Nonostante l’avvicinarsi del deposito delle liste, i giochi sono ancora tutti aperti, anche perché se la Civica Trentina dovesse mollare l’alleanza capeggiata da Fugatti potrebbe facilmente riunirsi con l’altra formazione civica di Daldoss (e magari anche con le altre anime post centriste) creando un polo civico di centro che potrebbe a buon titolo assurgere a diventare un bel cuscinetto stimabile in un 15-20% di consensi elettorali, cosa che butterebbe alle ortiche ogni velleità di governo da parte del centro destra fugattiano. E potrebbe riservare anche qualche ulteriore sorpresa qualora i M5S, che in Trentino hanno finora avuto una scarsa presa, dovessero avere un inaspettato risultato elettorale: potrebbe anche configurarsi un deciso cambio di guardia alla guida dell’Autonomia trentina tra le forze civiche e grilline, tenendo fuori dalla stanza dei bottoni la destra e la sinistra. Sarebbe un’autentica rivoluzione.

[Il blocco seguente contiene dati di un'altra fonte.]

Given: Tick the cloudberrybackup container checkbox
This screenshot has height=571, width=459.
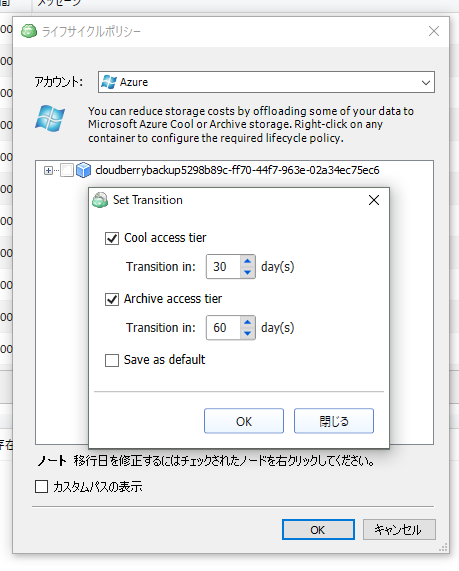Looking at the screenshot, I should (67, 170).
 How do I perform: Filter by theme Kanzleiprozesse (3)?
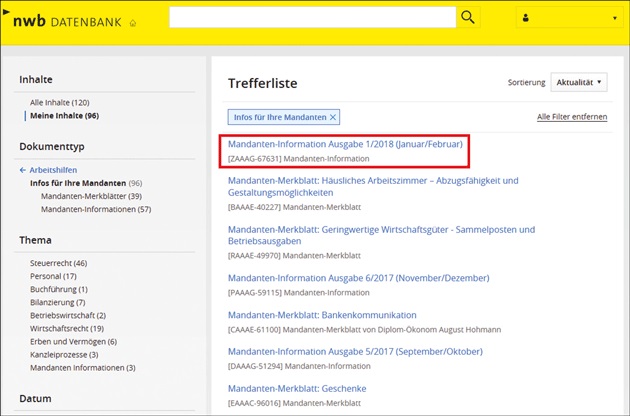(66, 354)
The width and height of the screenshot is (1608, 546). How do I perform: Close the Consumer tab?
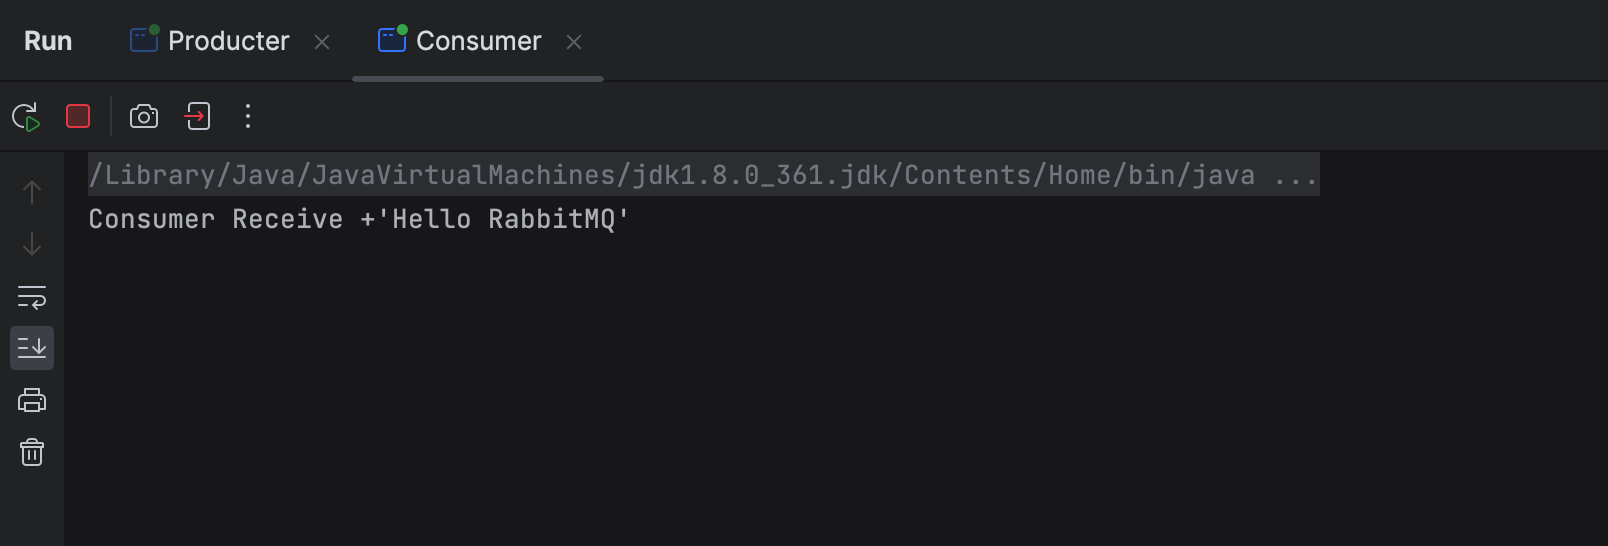(x=574, y=42)
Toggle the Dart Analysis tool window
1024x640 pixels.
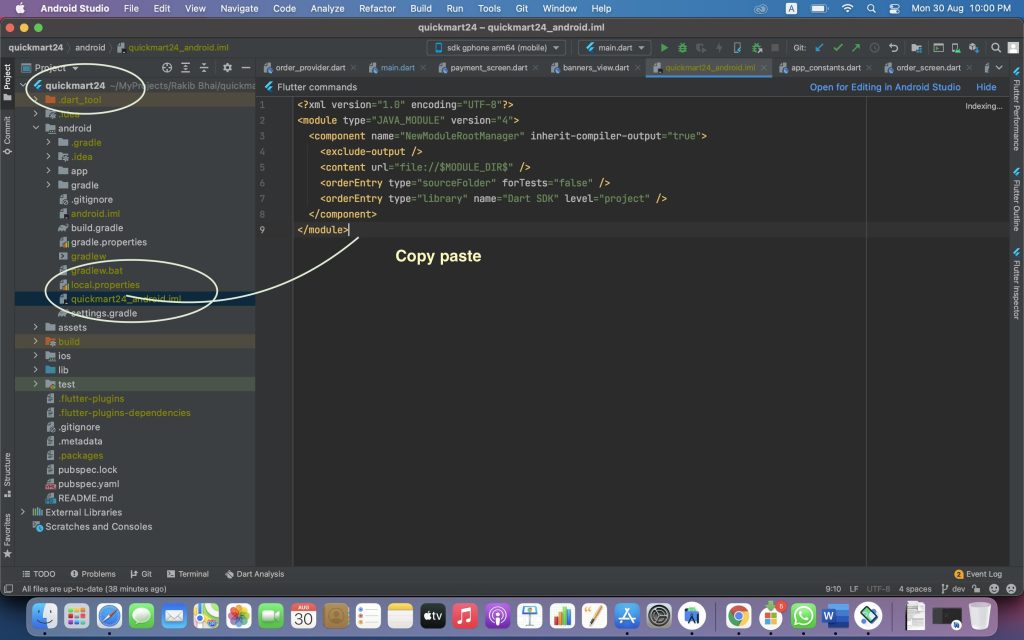point(254,574)
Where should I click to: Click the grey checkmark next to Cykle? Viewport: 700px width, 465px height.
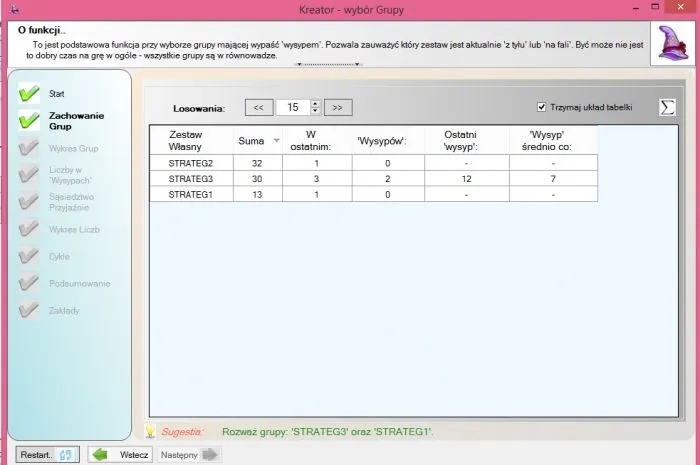(x=29, y=256)
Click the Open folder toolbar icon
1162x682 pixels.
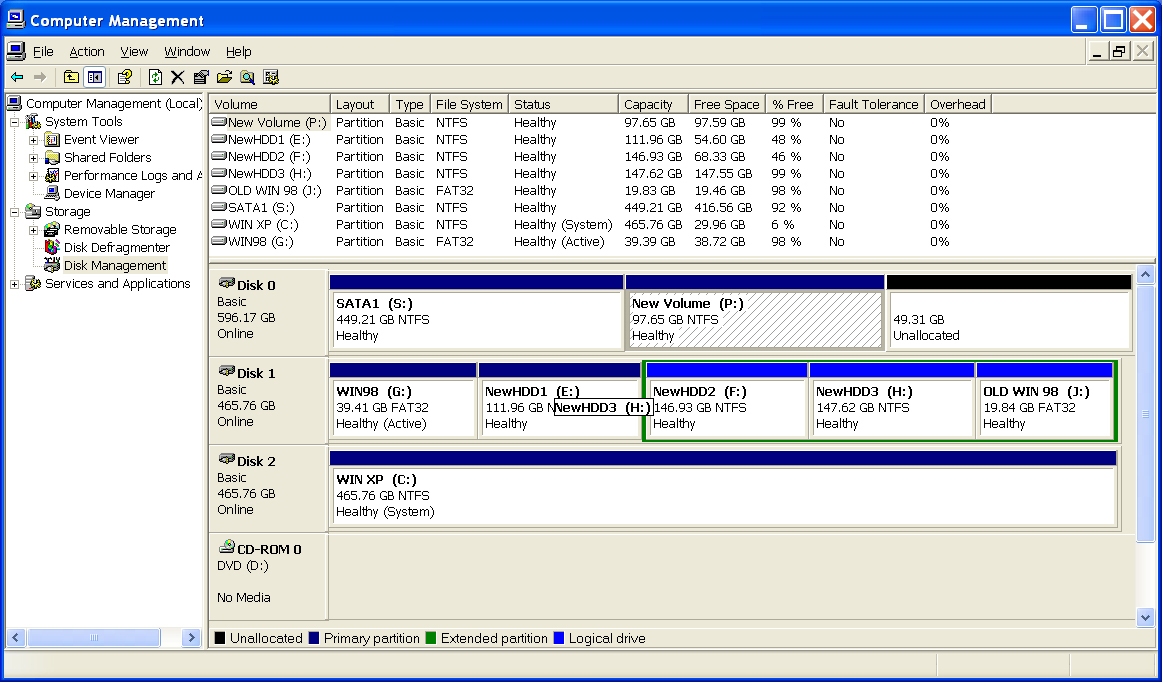tap(224, 77)
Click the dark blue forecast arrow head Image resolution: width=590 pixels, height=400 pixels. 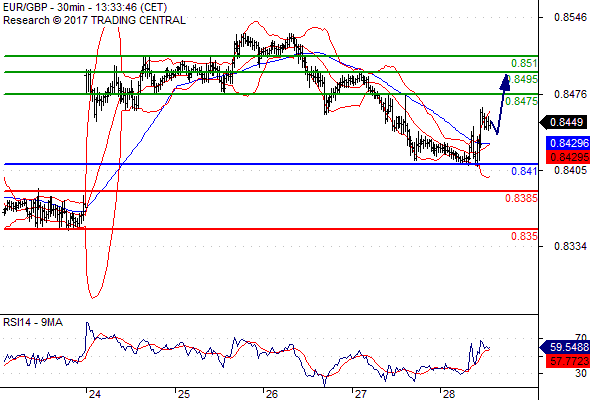pos(505,82)
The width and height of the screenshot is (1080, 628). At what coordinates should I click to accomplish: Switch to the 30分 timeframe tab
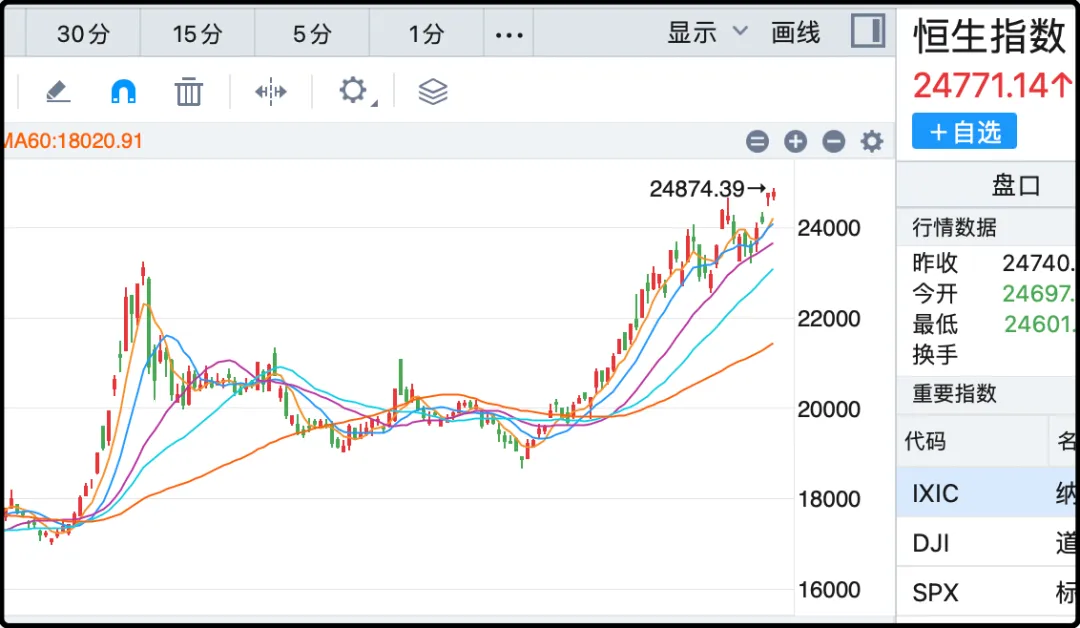tap(82, 35)
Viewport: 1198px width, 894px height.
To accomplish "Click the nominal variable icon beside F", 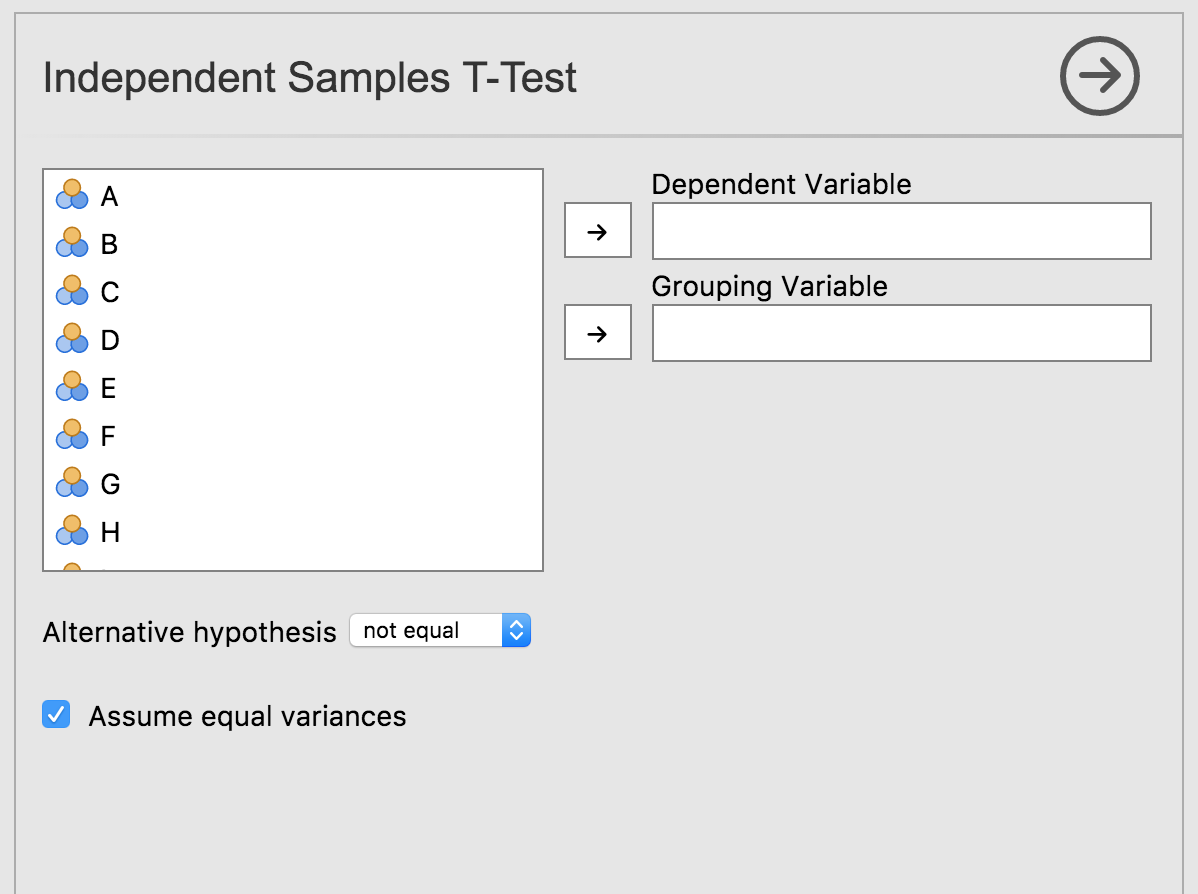I will pyautogui.click(x=72, y=435).
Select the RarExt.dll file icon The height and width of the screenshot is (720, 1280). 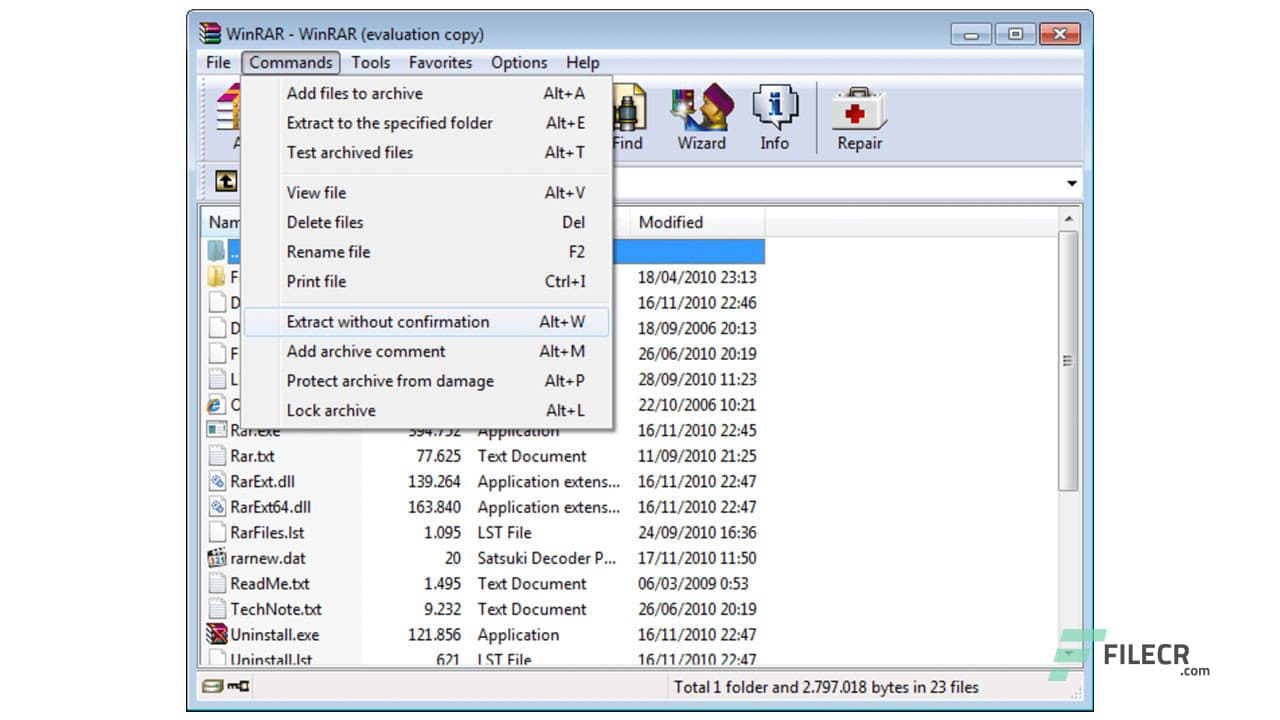pos(219,481)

Questo non è tutto sulle elezioni in Trentino Alto Adige. Anche se centro destra e centro sinistra dovessero riuscire a vincere le tensioni che covano al loro interno, sul voto del 21 ottobre prossimo pende la spada di Damocle dell’annullamento per palese illegittimità costituzionale della legge elettorale. Secondo un autorevole parere giuridico commissionato ad un avvocato costituzionalista figlio di un ex giudice costituzionale dalla coordinatrice regionale azzurra, la deputata Michaela Biancofiore, la norma che riserva l’elettorato passivo solo ai residenti in una delle due province di Trento e Bolzano cozza frontalmente con il dettato costituzionale, ragion per cui basta che un candidato non residente piazzato a bella posta in una delle tante liste in lizza faccia ricorso al Tar per la sua esclusione dalla competizione elettorale da parte della commissione elettorale per portare tutto al giudizio che dovrà portare necessariamente all’invalidamento delle elezioni. Tanta fatica per nulla, salvo che i due consigli provinciali di Trento e di Bolzano, che hanno appena celebrato l’ultima sessione della legislatura, non si riuniscano in tutta fretta per approvare una leggina per cambiare il comma galeotto. Ma al momento non è giunto alcun segnale in tale direzione e il treno elettorale corre dritto a schiantarsi sui banconi dei giudici amministrativi e costituzionali. Con il fondato rischio di dovere rivotare a breve, previo l’aggiornamento delle due leggi elettorali.
Ne vedremo di belle. Alla prossima puntata.